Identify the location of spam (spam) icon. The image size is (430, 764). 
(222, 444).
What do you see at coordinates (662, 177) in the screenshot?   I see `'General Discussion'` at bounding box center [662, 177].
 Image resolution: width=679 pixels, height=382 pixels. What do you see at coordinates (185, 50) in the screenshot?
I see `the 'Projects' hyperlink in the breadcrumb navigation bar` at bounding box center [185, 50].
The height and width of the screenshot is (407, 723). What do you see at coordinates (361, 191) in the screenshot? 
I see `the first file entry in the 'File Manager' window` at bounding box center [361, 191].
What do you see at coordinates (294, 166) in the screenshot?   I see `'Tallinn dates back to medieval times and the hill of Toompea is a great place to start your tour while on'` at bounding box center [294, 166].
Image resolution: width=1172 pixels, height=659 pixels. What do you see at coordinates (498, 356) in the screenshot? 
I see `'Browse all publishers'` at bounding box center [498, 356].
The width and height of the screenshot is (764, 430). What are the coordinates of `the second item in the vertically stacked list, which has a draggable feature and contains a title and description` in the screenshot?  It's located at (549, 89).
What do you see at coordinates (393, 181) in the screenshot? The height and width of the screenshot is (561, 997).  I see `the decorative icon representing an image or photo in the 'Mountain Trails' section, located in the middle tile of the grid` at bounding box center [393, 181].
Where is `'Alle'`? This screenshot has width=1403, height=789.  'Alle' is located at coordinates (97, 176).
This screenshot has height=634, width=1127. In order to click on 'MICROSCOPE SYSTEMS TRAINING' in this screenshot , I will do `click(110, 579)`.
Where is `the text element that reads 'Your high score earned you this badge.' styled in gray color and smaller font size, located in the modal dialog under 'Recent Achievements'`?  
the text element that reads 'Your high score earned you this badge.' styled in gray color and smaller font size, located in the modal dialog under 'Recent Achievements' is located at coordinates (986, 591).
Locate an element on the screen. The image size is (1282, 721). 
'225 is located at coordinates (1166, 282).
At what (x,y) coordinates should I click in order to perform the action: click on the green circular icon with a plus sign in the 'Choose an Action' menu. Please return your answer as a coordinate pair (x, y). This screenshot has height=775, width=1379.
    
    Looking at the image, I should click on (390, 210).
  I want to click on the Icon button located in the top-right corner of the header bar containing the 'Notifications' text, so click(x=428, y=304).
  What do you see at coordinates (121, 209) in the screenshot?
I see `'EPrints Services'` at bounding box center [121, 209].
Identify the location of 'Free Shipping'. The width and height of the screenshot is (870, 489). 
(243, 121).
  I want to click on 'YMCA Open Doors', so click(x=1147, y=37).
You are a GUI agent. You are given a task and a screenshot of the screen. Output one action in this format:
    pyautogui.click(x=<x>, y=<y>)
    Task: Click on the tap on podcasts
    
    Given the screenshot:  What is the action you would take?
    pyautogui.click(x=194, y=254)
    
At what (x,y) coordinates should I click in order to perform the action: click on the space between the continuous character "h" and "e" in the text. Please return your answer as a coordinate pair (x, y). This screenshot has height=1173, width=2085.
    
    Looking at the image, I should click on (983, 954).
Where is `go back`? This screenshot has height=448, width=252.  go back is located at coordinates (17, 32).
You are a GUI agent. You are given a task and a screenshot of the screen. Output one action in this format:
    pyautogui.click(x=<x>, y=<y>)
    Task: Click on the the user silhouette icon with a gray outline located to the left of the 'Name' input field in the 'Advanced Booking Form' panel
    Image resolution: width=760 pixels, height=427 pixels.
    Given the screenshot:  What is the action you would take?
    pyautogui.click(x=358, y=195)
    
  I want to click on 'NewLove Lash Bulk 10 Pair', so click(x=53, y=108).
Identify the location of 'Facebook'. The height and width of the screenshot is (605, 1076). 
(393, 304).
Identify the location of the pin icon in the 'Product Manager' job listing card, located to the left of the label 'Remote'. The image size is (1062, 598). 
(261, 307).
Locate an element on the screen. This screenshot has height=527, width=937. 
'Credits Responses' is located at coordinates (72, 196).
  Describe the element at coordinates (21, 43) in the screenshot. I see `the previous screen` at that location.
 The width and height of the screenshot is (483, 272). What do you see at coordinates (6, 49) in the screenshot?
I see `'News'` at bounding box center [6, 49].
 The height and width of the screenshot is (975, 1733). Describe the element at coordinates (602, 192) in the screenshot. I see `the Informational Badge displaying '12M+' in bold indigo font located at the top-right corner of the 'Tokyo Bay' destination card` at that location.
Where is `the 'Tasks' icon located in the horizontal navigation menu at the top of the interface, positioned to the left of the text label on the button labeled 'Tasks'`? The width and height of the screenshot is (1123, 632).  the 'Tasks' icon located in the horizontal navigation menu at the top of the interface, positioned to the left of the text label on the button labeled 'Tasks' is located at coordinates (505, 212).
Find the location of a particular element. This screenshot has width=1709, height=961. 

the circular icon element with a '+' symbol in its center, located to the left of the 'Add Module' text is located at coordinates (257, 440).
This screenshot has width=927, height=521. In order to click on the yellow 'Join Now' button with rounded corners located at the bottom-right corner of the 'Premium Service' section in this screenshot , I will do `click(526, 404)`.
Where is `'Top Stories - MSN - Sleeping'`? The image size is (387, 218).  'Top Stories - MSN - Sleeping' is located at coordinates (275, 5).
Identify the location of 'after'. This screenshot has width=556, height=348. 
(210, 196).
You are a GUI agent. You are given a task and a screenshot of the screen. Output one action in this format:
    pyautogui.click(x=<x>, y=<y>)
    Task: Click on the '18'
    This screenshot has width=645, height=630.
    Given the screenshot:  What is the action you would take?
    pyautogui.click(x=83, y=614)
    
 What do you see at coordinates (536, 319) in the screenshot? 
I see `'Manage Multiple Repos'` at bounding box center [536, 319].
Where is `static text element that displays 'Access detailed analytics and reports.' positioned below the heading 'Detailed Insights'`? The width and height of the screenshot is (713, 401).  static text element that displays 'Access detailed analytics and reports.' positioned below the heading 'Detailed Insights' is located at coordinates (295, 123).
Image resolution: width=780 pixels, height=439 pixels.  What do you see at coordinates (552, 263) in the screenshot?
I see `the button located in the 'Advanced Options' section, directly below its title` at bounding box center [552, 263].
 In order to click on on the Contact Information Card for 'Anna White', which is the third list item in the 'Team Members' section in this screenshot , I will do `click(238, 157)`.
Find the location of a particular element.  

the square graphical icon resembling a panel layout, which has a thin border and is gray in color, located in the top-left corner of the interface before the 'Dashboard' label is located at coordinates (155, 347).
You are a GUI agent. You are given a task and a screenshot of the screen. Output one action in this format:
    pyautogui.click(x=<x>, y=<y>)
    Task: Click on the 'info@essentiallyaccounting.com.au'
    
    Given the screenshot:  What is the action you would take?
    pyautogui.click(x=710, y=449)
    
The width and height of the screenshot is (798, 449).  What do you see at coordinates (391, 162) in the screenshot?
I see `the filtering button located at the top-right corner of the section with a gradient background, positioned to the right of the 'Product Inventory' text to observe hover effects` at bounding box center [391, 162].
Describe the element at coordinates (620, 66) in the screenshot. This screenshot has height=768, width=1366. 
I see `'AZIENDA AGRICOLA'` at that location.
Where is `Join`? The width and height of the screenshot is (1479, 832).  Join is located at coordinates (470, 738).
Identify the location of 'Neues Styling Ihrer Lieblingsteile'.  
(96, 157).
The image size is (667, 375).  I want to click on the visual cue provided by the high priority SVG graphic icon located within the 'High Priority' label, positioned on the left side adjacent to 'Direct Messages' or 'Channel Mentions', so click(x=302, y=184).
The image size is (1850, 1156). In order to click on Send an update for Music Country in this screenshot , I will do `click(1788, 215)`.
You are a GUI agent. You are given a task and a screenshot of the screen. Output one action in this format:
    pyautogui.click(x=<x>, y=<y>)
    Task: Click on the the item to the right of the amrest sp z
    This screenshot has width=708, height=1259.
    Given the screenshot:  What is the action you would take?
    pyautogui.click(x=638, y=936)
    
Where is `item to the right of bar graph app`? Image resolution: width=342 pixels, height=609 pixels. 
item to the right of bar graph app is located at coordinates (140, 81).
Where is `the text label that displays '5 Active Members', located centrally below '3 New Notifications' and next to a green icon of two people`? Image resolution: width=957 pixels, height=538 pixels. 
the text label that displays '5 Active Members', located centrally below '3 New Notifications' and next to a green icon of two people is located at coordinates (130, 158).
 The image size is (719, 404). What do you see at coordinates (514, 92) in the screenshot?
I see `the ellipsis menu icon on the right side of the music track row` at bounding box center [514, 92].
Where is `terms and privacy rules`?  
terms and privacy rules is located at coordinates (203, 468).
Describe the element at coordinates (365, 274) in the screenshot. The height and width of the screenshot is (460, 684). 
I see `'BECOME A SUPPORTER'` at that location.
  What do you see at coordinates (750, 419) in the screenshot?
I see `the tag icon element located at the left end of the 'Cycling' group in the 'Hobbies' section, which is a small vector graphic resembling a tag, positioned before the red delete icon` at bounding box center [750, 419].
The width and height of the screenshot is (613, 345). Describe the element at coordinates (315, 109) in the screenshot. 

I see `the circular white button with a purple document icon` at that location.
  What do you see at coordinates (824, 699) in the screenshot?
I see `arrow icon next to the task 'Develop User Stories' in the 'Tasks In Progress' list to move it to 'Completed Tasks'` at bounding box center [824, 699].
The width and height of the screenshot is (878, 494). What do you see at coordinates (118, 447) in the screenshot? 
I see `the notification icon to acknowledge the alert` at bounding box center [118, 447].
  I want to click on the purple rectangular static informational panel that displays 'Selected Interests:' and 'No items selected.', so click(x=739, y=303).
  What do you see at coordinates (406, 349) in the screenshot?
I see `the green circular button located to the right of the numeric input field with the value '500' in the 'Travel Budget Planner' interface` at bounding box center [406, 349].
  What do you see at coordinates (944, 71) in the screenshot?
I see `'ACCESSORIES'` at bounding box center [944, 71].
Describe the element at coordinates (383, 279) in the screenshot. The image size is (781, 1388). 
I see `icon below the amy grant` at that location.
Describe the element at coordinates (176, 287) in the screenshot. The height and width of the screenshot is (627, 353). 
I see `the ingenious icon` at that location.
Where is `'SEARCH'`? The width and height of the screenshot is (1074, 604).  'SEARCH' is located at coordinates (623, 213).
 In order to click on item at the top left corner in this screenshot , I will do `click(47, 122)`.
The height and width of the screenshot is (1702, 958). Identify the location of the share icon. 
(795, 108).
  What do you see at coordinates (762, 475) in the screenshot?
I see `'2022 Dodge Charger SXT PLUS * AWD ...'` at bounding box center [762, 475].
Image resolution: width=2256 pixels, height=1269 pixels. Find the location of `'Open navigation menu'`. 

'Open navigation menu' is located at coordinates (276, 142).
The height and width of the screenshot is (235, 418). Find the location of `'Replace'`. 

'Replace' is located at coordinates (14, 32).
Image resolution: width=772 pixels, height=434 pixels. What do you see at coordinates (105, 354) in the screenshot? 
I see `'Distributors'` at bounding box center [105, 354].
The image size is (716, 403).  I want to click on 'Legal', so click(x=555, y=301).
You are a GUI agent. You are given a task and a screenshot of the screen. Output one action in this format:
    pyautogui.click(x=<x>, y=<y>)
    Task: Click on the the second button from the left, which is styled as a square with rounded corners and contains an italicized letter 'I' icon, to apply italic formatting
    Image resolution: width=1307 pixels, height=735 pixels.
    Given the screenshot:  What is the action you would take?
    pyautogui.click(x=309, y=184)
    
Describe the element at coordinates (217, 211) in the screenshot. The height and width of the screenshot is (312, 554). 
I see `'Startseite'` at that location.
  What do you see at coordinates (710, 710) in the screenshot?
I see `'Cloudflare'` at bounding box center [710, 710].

# # #

Given task: Copy out everything in the data from the line containing "pixels, height=609 pixels." down to the line containing "center [514, 92].", keeping every character as it stands.

Completed task:
Where is `item to the right of bar graph app`? Image resolution: width=342 pixels, height=609 pixels. 
item to the right of bar graph app is located at coordinates (140, 81).
Where is `the text label that displays '5 Active Members', located centrally below '3 New Notifications' and next to a green icon of two people`? Image resolution: width=957 pixels, height=538 pixels. 
the text label that displays '5 Active Members', located centrally below '3 New Notifications' and next to a green icon of two people is located at coordinates (130, 158).
 The image size is (719, 404). What do you see at coordinates (514, 92) in the screenshot?
I see `the ellipsis menu icon on the right side of the music track row` at bounding box center [514, 92].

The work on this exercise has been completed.